Но сейчас время для другого отъезда. Симмах на корабле сегодня отбывает в Пирей, чтобы оттуда совершить свое последнее путешествие к какой-нибудь безымянной скале в Эгейском море. Я пришел его проводить, ибо считаю, что это мой долг.
Я спускаюсь по ступенькам между двумя складами и выхожу на пристань. На дальнем ее конце, там, где приставная лестница ведет вниз к застывшей в ожидании шлюпке, стоят четыре солдата и обмениваются скабрезными историями. Я подхожу к ним.
— Аврелий Симмах уже здесь?
Ни один из четверки не узнал меня и не отдал салют. Когда я в последний раз командовал легионом, они еще были детьми. Их командир с подозрением смотрит на меня, ожидая подвоха.
— И кому это нужно знать?
— Другу самого Августа, — я показываю им диптих из слоновой кости, подаренный мне Константином, и они тотчас замирают по стойке смирно.

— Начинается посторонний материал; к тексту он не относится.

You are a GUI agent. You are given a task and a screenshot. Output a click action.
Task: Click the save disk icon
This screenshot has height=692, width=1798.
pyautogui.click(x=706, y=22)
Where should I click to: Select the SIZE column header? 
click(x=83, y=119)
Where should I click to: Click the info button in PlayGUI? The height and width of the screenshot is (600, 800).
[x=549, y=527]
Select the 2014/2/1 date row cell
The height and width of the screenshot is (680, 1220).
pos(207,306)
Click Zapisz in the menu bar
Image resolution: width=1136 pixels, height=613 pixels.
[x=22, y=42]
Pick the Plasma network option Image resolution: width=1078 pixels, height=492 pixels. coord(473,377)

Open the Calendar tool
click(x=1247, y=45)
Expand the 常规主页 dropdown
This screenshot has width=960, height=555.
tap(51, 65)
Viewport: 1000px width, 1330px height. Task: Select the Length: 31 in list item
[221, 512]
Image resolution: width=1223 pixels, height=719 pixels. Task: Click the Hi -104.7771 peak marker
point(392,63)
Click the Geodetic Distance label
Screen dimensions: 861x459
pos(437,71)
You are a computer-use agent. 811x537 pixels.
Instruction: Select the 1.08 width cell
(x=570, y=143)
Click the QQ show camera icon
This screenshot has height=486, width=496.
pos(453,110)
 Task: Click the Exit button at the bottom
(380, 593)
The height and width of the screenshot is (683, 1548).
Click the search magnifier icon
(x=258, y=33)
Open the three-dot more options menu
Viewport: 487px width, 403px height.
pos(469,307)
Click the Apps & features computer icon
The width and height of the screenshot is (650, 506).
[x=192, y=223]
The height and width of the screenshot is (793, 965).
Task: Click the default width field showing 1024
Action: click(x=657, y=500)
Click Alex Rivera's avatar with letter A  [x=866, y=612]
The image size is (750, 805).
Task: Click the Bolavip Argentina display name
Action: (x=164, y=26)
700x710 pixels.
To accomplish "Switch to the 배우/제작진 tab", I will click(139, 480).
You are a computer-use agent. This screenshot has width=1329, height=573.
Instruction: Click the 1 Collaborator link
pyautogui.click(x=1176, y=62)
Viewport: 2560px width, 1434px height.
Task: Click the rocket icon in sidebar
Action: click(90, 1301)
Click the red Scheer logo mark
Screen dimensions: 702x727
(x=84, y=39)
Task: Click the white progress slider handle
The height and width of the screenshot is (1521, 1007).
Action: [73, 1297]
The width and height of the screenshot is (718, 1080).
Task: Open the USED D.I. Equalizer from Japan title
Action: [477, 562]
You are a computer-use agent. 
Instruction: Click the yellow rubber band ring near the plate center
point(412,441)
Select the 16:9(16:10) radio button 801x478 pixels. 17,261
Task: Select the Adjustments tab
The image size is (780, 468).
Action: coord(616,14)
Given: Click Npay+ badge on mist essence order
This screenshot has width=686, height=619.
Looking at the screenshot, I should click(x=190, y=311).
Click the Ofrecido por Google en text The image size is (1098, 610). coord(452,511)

— Пока не прибыл, — отвечает командир и смотрит на небо. — Неплохо бы ему поторопиться. Моя смена заканчивается на рассвете.
— Вон тот, — говорит один солдат и указывает на фигуру, что маячит в дверях зернохранилища. Лицо человека скрыто под низко надвинутым капюшоном. — Он тоже искал пленника.
Человек в плаще слышит наш разговор и выходит из дверей склада. Капюшон соскальзывает с его головы, и я вижу, что это Порфирий. Он как будто постарел с прошлой недели. Той нарочито бурной энергии, которой он был полон в саду Симмаха, больше нет, взгляд как будто потух. К моему великому удивлению, Порфирий обнимает меня как старого друга.